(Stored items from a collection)
************

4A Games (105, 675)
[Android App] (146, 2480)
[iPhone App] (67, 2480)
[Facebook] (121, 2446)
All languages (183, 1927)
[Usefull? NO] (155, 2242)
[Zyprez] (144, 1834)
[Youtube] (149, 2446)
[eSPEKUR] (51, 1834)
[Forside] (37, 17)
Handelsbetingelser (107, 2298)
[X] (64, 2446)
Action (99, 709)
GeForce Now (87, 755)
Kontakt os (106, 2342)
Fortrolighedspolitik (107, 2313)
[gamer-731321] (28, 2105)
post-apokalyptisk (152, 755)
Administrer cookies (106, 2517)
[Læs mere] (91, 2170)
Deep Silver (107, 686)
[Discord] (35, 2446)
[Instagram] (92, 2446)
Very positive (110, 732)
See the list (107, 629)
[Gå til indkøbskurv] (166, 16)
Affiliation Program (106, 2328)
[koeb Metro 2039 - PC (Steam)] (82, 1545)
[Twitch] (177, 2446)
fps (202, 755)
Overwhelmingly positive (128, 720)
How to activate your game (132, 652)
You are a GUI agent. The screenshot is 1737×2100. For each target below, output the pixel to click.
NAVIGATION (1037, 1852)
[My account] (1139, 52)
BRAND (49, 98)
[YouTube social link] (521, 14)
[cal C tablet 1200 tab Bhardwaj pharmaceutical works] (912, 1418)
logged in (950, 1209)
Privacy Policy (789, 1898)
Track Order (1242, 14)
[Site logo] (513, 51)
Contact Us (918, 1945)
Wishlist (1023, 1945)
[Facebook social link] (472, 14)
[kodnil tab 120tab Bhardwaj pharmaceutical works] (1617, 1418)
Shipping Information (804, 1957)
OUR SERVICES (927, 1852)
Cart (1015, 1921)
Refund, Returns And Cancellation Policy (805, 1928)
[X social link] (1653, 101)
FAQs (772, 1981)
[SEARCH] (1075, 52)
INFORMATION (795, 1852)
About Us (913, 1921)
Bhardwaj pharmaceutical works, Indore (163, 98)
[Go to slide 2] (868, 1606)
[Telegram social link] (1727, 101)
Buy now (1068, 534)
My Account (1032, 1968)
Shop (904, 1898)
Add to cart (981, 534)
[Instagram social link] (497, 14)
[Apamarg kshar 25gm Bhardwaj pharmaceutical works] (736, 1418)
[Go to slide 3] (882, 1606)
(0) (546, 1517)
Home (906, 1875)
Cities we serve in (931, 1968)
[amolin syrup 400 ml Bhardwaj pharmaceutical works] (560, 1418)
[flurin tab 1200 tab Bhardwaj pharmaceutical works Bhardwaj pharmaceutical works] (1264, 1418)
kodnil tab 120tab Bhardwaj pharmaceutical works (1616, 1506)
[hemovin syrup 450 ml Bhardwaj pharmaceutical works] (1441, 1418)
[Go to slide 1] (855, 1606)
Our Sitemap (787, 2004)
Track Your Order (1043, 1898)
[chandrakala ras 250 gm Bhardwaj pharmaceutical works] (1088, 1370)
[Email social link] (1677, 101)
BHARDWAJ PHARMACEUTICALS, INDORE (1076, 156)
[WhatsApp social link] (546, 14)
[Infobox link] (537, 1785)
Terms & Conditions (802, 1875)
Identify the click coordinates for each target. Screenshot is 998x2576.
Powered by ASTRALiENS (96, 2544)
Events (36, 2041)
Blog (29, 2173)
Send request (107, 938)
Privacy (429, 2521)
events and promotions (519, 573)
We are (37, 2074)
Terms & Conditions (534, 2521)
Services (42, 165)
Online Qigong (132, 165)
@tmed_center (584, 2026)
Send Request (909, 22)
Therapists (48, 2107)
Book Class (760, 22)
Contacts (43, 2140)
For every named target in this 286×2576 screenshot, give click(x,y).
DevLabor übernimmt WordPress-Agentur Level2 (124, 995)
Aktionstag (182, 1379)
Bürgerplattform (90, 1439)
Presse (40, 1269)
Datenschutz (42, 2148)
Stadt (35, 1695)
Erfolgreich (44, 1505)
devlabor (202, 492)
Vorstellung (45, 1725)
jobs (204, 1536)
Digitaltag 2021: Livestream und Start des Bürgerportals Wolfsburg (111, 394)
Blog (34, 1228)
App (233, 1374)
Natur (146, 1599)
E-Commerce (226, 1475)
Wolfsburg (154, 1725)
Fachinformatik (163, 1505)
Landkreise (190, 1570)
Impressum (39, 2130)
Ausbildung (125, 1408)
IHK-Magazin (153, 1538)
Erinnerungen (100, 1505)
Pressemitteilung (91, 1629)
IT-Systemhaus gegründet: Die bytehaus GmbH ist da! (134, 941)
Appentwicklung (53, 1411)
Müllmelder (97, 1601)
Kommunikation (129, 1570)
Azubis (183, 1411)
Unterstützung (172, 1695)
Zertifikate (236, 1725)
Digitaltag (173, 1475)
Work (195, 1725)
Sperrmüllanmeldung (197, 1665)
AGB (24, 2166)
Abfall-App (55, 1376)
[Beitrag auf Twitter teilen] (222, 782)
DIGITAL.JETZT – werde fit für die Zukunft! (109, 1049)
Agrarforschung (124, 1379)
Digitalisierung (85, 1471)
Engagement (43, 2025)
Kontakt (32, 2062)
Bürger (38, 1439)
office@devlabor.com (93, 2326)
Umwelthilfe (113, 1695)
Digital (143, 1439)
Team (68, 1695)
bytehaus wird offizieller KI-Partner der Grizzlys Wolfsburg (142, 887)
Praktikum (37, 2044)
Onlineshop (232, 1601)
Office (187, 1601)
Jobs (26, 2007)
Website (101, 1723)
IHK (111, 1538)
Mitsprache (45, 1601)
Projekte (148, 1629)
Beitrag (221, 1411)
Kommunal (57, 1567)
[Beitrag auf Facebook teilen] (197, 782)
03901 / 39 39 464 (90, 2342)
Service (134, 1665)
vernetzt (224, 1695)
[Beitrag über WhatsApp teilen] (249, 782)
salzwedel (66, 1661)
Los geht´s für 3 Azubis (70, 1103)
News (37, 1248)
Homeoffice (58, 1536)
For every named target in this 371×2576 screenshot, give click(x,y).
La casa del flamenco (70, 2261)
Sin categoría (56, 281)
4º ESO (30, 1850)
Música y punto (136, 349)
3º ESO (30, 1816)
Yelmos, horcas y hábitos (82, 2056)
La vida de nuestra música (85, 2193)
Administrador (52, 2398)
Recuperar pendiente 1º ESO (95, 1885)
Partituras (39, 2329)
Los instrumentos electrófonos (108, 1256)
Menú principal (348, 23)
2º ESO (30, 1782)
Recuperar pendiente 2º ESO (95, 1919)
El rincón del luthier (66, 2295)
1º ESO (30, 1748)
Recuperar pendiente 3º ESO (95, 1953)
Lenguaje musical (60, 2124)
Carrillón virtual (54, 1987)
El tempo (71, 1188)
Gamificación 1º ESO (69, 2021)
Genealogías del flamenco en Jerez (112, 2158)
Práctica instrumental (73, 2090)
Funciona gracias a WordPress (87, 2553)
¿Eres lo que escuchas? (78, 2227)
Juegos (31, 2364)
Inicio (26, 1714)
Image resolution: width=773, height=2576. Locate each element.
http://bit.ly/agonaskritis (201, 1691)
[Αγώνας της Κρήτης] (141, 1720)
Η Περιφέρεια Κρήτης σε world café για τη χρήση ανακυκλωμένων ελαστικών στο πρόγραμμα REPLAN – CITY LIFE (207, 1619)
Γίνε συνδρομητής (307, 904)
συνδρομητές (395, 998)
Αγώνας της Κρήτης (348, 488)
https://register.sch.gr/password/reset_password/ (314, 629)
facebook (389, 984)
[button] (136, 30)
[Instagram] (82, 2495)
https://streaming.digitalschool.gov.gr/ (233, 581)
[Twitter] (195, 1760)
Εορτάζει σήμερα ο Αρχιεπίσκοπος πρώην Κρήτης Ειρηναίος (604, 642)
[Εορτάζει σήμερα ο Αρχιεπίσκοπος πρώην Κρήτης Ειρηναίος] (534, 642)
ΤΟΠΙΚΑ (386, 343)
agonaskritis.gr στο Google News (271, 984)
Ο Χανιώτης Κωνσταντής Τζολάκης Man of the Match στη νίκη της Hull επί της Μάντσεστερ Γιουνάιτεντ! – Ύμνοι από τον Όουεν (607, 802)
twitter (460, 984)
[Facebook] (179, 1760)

************

• _What you need to do_
Check each line of the records for the string "WordPress" and copy those that have it.

• _Expected answer_
DevLabor übernimmt WordPress-Agentur Level2 (124, 995)
Funciona gracias a WordPress (87, 2553)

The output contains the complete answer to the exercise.